- **TASK BRIEF**
The output should consist solely of the lines running from the one that contains "Бруней (628, 754)" through the end of the records below, copied exactly.

- **AVAILABLE DATA**
-----

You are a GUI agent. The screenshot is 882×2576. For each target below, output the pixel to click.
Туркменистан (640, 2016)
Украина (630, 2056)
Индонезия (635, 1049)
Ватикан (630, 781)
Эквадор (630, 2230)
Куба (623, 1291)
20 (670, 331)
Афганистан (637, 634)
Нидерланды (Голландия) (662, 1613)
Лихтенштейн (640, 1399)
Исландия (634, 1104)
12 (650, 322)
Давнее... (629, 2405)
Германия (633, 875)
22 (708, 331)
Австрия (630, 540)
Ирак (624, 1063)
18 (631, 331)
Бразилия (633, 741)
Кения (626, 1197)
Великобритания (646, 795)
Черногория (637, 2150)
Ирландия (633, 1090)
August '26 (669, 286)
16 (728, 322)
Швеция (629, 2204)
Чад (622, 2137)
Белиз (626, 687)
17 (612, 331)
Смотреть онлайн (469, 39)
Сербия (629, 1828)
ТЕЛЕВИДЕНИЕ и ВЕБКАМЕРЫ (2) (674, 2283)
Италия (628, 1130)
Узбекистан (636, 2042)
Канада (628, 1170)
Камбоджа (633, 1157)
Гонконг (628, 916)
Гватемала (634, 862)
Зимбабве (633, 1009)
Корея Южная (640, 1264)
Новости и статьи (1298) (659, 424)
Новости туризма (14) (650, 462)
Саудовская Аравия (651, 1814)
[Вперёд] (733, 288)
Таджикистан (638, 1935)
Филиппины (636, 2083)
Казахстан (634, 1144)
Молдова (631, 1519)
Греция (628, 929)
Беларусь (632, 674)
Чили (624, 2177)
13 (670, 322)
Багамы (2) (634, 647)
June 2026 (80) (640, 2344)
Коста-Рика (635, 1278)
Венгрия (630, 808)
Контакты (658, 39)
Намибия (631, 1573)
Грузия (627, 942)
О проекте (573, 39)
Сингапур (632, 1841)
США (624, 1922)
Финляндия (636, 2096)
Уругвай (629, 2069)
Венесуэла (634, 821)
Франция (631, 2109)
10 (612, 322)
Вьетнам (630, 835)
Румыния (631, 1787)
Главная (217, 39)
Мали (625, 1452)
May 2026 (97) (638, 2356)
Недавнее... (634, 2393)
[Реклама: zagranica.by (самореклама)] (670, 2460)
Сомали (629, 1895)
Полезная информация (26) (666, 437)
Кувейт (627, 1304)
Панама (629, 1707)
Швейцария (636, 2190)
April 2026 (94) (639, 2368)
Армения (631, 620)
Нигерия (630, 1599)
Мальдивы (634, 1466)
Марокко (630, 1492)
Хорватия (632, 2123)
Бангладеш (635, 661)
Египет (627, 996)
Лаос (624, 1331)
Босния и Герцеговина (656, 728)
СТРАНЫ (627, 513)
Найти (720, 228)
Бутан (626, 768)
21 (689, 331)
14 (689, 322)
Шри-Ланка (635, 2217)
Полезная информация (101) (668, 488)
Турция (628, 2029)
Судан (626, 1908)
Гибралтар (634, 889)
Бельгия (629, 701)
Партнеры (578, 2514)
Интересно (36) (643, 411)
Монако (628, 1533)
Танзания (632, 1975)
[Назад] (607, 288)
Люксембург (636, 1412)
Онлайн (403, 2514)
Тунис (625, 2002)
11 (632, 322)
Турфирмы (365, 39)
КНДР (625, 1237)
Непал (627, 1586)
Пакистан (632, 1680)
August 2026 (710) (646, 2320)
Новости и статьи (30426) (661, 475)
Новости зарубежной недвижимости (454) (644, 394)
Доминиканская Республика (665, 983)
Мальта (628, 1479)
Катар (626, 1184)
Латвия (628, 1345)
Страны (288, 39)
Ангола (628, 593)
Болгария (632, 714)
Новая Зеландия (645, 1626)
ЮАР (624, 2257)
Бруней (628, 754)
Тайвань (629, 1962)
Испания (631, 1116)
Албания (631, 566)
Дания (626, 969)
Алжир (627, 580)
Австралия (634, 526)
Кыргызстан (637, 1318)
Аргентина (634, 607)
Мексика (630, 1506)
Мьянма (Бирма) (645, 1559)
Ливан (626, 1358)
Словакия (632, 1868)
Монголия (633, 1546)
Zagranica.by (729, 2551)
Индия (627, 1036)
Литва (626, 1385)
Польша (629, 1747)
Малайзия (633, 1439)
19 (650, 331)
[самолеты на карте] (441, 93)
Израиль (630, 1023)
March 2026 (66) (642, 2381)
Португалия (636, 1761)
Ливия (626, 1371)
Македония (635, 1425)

-----

- **COMPLETED TASK**
Бруней (628, 754)
Тайвань (629, 1962)
Испания (631, 1116)
Албания (631, 566)
Дания (626, 969)
Алжир (627, 580)
Австралия (634, 526)
Кыргызстан (637, 1318)
Аргентина (634, 607)
Мексика (630, 1506)
Мьянма (Бирма) (645, 1559)
Ливан (626, 1358)
Словакия (632, 1868)
Монголия (633, 1546)
Zagranica.by (729, 2551)
Индия (627, 1036)
Литва (626, 1385)
Польша (629, 1747)
Малайзия (633, 1439)
19 (650, 331)
[самолеты на карте] (441, 93)
Израиль (630, 1023)
March 2026 (66) (642, 2381)
Португалия (636, 1761)
Ливия (626, 1371)
Македония (635, 1425)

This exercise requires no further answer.